Likely coding regions can be extracted from Trinity transcripts using a set of utilities included in the Trinity software distribution. The system works as follows:

the longest ORF is identified within the Trinity transcript (if strand-specific, this is restricted to the top strand).
of all the longest ORFs extracted, a subset corresponding to the very longest ones (and most likely to be genuine) are identified and used to parameterize a Markov model based on hexamers. These likely coding sequences are randomized to provide a sequence composition corresponding to non-coding sequence.
all longest ORFs found are scored according to the Markov Model (log likelihood ratio based on coding/noncoding) in each of the six possible reading frames. If the putative ORF proper coding frame scores positive and is highest of the other presumed wrong reading frames, then that ORF is reported.
if a high-scoring ORF is eclipsed by (fully contained within the span of) a longer ORF in a different reading frame, it is excluded.

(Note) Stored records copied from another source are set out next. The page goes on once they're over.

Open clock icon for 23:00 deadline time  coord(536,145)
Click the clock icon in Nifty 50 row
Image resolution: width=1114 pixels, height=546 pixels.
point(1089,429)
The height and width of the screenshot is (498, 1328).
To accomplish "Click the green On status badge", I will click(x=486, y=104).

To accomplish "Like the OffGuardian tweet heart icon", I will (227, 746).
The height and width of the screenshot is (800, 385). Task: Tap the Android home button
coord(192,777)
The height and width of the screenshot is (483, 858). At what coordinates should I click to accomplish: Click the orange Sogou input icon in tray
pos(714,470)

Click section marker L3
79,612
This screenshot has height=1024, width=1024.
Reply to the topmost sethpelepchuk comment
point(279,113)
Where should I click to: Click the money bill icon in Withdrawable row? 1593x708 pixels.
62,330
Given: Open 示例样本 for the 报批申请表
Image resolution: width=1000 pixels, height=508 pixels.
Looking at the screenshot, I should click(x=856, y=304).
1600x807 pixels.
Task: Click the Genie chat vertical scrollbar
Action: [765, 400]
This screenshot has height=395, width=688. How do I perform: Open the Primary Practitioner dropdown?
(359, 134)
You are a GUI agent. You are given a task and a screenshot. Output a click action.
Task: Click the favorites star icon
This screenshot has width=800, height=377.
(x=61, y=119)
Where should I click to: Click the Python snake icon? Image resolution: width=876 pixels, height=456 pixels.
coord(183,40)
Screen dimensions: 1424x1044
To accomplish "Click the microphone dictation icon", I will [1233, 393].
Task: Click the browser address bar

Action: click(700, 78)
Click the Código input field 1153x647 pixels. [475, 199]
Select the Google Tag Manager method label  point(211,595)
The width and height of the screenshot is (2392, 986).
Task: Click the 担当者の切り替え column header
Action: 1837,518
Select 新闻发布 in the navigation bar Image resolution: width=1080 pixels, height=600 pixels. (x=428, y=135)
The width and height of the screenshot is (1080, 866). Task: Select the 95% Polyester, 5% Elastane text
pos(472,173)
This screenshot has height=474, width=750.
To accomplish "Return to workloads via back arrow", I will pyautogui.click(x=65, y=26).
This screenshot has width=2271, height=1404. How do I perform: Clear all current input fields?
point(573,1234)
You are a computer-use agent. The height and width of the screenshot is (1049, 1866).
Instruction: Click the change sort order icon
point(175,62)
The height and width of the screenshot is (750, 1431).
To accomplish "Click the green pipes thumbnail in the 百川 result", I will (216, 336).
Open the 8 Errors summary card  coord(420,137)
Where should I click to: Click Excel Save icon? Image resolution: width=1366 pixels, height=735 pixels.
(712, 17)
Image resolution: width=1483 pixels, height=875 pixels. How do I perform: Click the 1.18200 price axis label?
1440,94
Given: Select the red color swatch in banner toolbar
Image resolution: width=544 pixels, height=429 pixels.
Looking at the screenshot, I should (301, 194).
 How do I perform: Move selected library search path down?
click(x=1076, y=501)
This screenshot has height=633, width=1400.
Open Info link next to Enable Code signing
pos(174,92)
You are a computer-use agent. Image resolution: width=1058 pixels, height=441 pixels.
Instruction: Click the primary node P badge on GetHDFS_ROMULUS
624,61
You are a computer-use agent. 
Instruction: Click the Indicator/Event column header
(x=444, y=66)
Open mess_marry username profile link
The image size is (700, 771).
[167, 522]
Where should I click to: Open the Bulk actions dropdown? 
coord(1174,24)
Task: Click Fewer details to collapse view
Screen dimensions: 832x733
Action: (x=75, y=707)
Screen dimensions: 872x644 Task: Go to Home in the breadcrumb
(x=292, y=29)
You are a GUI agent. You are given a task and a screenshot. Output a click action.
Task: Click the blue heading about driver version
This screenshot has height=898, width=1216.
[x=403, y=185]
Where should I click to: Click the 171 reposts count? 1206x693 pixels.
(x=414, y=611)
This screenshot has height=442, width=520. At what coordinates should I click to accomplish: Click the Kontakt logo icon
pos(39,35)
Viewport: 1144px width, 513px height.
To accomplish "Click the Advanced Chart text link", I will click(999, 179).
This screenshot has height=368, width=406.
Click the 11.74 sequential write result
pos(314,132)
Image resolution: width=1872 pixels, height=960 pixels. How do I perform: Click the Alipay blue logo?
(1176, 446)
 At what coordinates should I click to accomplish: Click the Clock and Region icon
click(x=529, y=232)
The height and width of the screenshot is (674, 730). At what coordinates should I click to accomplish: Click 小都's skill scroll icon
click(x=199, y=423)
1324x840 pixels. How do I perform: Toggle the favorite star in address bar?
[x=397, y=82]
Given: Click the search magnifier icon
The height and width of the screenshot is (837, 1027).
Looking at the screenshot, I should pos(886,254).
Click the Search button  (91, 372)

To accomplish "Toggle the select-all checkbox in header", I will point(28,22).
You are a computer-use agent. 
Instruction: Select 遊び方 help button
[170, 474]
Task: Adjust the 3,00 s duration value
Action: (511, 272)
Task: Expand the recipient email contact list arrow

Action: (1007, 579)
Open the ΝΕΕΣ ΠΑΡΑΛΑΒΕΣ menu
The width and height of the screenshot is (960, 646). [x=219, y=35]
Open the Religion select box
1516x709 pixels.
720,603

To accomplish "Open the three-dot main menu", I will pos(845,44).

The scoring of ORFs is largely based on that described for GeneID, and the ORF selection process was added here.

Extracting Best ORFs

Extracting likely coding regions from Trinity transcripts can be done using:

% $TRINITY_HOME/trinity-plugins/transdecoder/transcripts_to_best_scoring_ORFs.pl

with options:

############################# Options ###################################################
#
# Required:
#
# -t transcripts.fasta
#
#  Optional:
#
# -m minimum protein length (default: 100)
#
# -G genetic code (default: universal, options: Euplotes, Tetrahymena, Candida, Acetabularia)
#
# -h print this option menu and quit
# -v verbose
#
# -C complete ORFs only ********
# -S strand-specific (only analyzes top strand)
# -T top longest ORFs to train Markov Model (hexamer stats) (default: 500)
#
##############################################################################################

Sample Data

Sample data and example execution are provided at

TRINITY_RNASEQ_ROOT/sample_data/test_Trinity_Coding_Extraction

Just run runMe.sh to run the process.

The process involves

Final output files include:

best_candidates.eclipsed_orfs_removed.cds
best_candidates.eclipsed_orfs_removed.pep
best_candidates.eclipsed_orfs_removed.gff3
best_candidates.eclipsed_orfs_removed.bed

The .bed file can be loaded into IGV for viewing along with the additional Trinity assembly and alignment data.